Underwater photography has never been more affordable. Here, I’ll share some budget-friendly ideas for entering the pool, lake or placid ocean with your camera.

The first image of the woman in the wedding dress and ballet slippers is shot in the JPG file format.

If you already own a high-end point-and-shoot from Canon, the company also sells underwater cases for around $300 to fit your existing camera. However, you can snag a Canon underwater case for less than $100 on clearance. Or, you can buy the corresponding camera used, or on clearance, for a lower cost than a new set up – bringing your overall costs under the $300 mark.

If going this route, be sure you can shoot in the RAW format, as you’ll be able to push your editing further and have more flexibility with post processing overall.
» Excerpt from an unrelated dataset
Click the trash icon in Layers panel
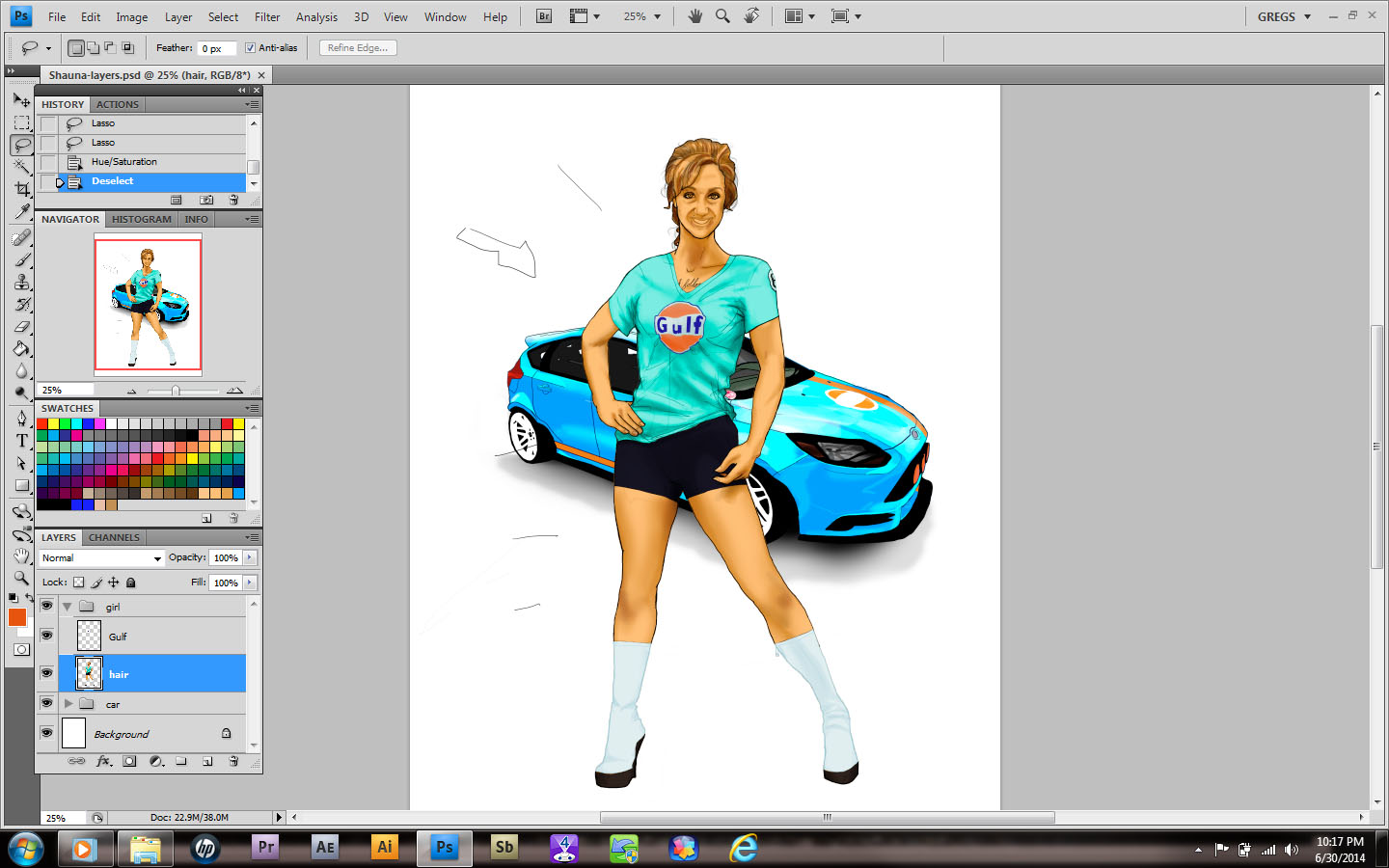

There are also brands of underwater camera housings that are not dependent on what model of camera you already own. They’re soft bags designed to hold a camera with a clear glass front for the lens to shoot through unobstructed. These bags offer greater flexibility when using multiple models of DSLRs underwater. While they’re rated for deeper, that pressure makes it hard to change or press buttons if you get too deep. I personally don’t mind using these.

Don’t be scared off by people who think you need a rigid case. For the type of shooting I do, these bags have been a great bargain and a way into the world of underwater photography.


If your camera can shoot RAW, do it. Really…do it. Go ahead and set your camera before you get it in the bag. If you’re using a case that is easier to change in the water, I still recommend getting basic settings down before hopping in.

The settings I recommend are pretty specific to shooting in a pool, or near the surface of a lake or ocean. Your camera will allow you to override its settings. Be sure to shoot +1/3 (over exposed), but you can often go up to a half a stop. The sensors tend to underexpose in the underwater environment. Even if your point-and-shoot has an underwater setting, you can still override exposure if you need to.

Shoot in burst mode. You'll want rapid fire and it just makes life easier as your subject moves underwater. This setting is not standard for most cameras and can be changed in the menu – even if you’re in underwater mode.

I’ve tried using the view finder but, even with goggles, it’s too tough to really see what’s going on through the eye piece. So, use live view and goggles. That way, you can see on the larger screen what’s entering the frame of your viewfinder.

As for ISO, don't keep it on auto. I set my ISO to be about 1600 – depending on how high my camera can go without too much noise. Each camera is different, but don’t be afraid of a higher ISO, as it will allow for more flexibility with shutter speed and depth of field.For most point-and-shoots, auto might be standard and that’s okay. If you’re having problems with unintentional motion blur, you might want to check to see if you can raise your ISO.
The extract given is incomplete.